_Supplied data_:
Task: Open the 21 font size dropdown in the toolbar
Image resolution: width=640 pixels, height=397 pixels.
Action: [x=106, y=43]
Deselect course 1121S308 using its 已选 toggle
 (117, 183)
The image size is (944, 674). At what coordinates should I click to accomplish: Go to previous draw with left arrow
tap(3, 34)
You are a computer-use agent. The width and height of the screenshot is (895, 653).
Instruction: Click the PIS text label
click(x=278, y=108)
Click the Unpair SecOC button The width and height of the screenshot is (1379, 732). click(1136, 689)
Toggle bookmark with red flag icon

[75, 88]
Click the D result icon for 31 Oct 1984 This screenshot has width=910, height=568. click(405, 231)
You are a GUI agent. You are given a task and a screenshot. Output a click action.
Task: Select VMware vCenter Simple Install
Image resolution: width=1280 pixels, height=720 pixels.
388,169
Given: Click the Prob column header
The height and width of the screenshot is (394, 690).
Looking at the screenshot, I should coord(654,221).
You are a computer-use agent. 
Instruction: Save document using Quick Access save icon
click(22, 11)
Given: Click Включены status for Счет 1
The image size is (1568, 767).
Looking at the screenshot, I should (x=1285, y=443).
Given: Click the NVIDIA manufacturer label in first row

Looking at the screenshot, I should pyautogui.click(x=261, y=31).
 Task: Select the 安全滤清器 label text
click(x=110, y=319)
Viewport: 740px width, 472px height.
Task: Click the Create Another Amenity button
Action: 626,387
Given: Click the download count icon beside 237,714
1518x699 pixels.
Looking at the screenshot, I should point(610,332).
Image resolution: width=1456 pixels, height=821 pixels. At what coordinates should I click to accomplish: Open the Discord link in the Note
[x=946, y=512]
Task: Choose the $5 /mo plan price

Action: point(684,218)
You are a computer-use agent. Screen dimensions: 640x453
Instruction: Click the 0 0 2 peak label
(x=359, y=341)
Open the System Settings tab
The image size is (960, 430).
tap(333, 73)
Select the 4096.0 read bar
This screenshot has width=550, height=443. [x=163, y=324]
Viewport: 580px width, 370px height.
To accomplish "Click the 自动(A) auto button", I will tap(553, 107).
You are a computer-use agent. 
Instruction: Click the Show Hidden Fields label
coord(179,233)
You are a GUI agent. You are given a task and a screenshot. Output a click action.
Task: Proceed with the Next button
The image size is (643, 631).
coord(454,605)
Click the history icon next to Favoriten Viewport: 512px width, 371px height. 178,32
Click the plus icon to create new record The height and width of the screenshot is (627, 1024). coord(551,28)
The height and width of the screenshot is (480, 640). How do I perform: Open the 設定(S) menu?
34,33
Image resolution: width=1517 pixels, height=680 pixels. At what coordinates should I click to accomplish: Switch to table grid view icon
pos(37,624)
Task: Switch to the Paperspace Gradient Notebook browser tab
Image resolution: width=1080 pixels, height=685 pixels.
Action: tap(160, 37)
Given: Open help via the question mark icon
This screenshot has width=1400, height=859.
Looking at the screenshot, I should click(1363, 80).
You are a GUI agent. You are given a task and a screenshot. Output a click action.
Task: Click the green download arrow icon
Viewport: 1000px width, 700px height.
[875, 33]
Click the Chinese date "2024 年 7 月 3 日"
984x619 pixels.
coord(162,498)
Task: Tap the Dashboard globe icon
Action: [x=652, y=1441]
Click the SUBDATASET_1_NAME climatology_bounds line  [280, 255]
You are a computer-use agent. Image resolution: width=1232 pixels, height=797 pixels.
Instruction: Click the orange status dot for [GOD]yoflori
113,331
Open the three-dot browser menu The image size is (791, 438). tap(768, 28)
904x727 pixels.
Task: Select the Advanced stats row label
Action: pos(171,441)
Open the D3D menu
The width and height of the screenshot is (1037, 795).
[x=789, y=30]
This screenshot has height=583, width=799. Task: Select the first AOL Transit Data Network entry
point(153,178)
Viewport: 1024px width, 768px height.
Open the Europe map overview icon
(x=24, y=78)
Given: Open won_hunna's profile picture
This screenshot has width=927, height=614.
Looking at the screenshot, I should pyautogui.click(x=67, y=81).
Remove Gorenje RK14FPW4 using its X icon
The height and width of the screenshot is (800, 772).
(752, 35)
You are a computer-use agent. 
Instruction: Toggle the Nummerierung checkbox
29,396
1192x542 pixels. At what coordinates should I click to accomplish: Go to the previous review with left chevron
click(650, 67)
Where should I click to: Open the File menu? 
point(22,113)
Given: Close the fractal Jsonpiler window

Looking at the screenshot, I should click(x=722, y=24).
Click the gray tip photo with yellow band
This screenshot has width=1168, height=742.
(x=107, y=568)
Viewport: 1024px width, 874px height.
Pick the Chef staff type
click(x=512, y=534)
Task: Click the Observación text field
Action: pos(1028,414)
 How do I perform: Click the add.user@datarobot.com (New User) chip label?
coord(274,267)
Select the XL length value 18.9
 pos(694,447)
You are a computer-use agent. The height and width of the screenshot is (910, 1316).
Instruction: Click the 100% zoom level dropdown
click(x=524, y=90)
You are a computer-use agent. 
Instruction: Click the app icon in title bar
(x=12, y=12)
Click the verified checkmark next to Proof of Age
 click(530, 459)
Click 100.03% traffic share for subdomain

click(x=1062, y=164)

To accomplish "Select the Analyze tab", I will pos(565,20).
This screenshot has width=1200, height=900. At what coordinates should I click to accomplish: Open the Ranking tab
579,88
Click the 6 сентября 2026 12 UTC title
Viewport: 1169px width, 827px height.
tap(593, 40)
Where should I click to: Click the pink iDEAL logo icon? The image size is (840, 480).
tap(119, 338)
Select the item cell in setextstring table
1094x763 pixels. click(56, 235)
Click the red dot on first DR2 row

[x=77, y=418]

_Required action_: Set down every line of the listing again, exactly.

_Reply_:
Task: Open the 21 font size dropdown in the toolbar
Image resolution: width=640 pixels, height=397 pixels.
Action: [x=106, y=43]
Deselect course 1121S308 using its 已选 toggle
 (117, 183)
The image size is (944, 674). At what coordinates should I click to accomplish: Go to previous draw with left arrow
tap(3, 34)
You are a computer-use agent. The width and height of the screenshot is (895, 653).
Instruction: Click the PIS text label
click(x=278, y=108)
Click the Unpair SecOC button The width and height of the screenshot is (1379, 732). click(1136, 689)
Toggle bookmark with red flag icon

[75, 88]
Click the D result icon for 31 Oct 1984 This screenshot has width=910, height=568. click(405, 231)
You are a GUI agent. You are given a task and a screenshot. Output a click action.
Task: Select VMware vCenter Simple Install
Image resolution: width=1280 pixels, height=720 pixels.
388,169
Given: Click the Prob column header
The height and width of the screenshot is (394, 690).
Looking at the screenshot, I should coord(654,221).
You are a computer-use agent. 
Instruction: Save document using Quick Access save icon
click(22, 11)
Given: Click Включены status for Счет 1
The image size is (1568, 767).
Looking at the screenshot, I should (x=1285, y=443).
Given: Click the NVIDIA manufacturer label in first row

Looking at the screenshot, I should pyautogui.click(x=261, y=31).
 Task: Select the 安全滤清器 label text
click(x=110, y=319)
Viewport: 740px width, 472px height.
Task: Click the Create Another Amenity button
Action: 626,387
Given: Click the download count icon beside 237,714
1518x699 pixels.
Looking at the screenshot, I should point(610,332).
Image resolution: width=1456 pixels, height=821 pixels. At what coordinates should I click to accomplish: Open the Discord link in the Note
[x=946, y=512]
Task: Choose the $5 /mo plan price

Action: point(684,218)
You are a computer-use agent. Screen dimensions: 640x453
Instruction: Click the 0 0 2 peak label
(x=359, y=341)
Open the System Settings tab
The image size is (960, 430).
tap(333, 73)
Select the 4096.0 read bar
This screenshot has width=550, height=443. [x=163, y=324]
Viewport: 580px width, 370px height.
To accomplish "Click the 自动(A) auto button", I will tap(553, 107).
You are a computer-use agent. 
Instruction: Click the Show Hidden Fields label
coord(179,233)
You are a GUI agent. You are given a task and a screenshot. Output a click action.
Task: Proceed with the Next button
The image size is (643, 631).
coord(454,605)
Click the history icon next to Favoriten Viewport: 512px width, 371px height. 178,32
Click the plus icon to create new record The height and width of the screenshot is (627, 1024). coord(551,28)
The height and width of the screenshot is (480, 640). How do I perform: Open the 設定(S) menu?
34,33
Image resolution: width=1517 pixels, height=680 pixels. At what coordinates should I click to accomplish: Switch to table grid view icon
pos(37,624)
Task: Switch to the Paperspace Gradient Notebook browser tab
Image resolution: width=1080 pixels, height=685 pixels.
Action: tap(160, 37)
Given: Open help via the question mark icon
This screenshot has width=1400, height=859.
Looking at the screenshot, I should click(1363, 80).
You are a GUI agent. You are given a task and a screenshot. Output a click action.
Task: Click the green download arrow icon
Viewport: 1000px width, 700px height.
[875, 33]
Click the Chinese date "2024 年 7 月 3 日"
984x619 pixels.
coord(162,498)
Task: Tap the Dashboard globe icon
Action: [x=652, y=1441]
Click the SUBDATASET_1_NAME climatology_bounds line  [280, 255]
You are a computer-use agent. Image resolution: width=1232 pixels, height=797 pixels.
Instruction: Click the orange status dot for [GOD]yoflori
113,331
Open the three-dot browser menu The image size is (791, 438). tap(768, 28)
904x727 pixels.
Task: Select the Advanced stats row label
Action: pos(171,441)
Open the D3D menu
The width and height of the screenshot is (1037, 795).
[x=789, y=30]
This screenshot has height=583, width=799. Task: Select the first AOL Transit Data Network entry
point(153,178)
Viewport: 1024px width, 768px height.
Open the Europe map overview icon
(x=24, y=78)
Given: Open won_hunna's profile picture
This screenshot has width=927, height=614.
Looking at the screenshot, I should pyautogui.click(x=67, y=81).
Remove Gorenje RK14FPW4 using its X icon
The height and width of the screenshot is (800, 772).
(752, 35)
You are a computer-use agent. 
Instruction: Toggle the Nummerierung checkbox
29,396
1192x542 pixels. At what coordinates should I click to accomplish: Go to the previous review with left chevron
click(650, 67)
Where should I click to: Open the File menu? 
point(22,113)
Given: Close the fractal Jsonpiler window

Looking at the screenshot, I should click(x=722, y=24).
Click the gray tip photo with yellow band
This screenshot has width=1168, height=742.
(x=107, y=568)
Viewport: 1024px width, 874px height.
Pick the Chef staff type
click(x=512, y=534)
Task: Click the Observación text field
Action: pos(1028,414)
 How do I perform: Click the add.user@datarobot.com (New User) chip label?
coord(274,267)
Select the XL length value 18.9
 pos(694,447)
You are a computer-use agent. The height and width of the screenshot is (910, 1316).
Instruction: Click the 100% zoom level dropdown
click(x=524, y=90)
You are a computer-use agent. 
Instruction: Click the app icon in title bar
(x=12, y=12)
Click the verified checkmark next to Proof of Age
 click(530, 459)
Click 100.03% traffic share for subdomain

click(x=1062, y=164)

To accomplish "Select the Analyze tab", I will pos(565,20).
This screenshot has width=1200, height=900. At what coordinates should I click to accomplish: Open the Ranking tab
579,88
Click the 6 сентября 2026 12 UTC title
Viewport: 1169px width, 827px height.
tap(593, 40)
Where should I click to: Click the pink iDEAL logo icon? The image size is (840, 480).
tap(119, 338)
Select the item cell in setextstring table
1094x763 pixels. click(56, 235)
Click the red dot on first DR2 row

[x=77, y=418]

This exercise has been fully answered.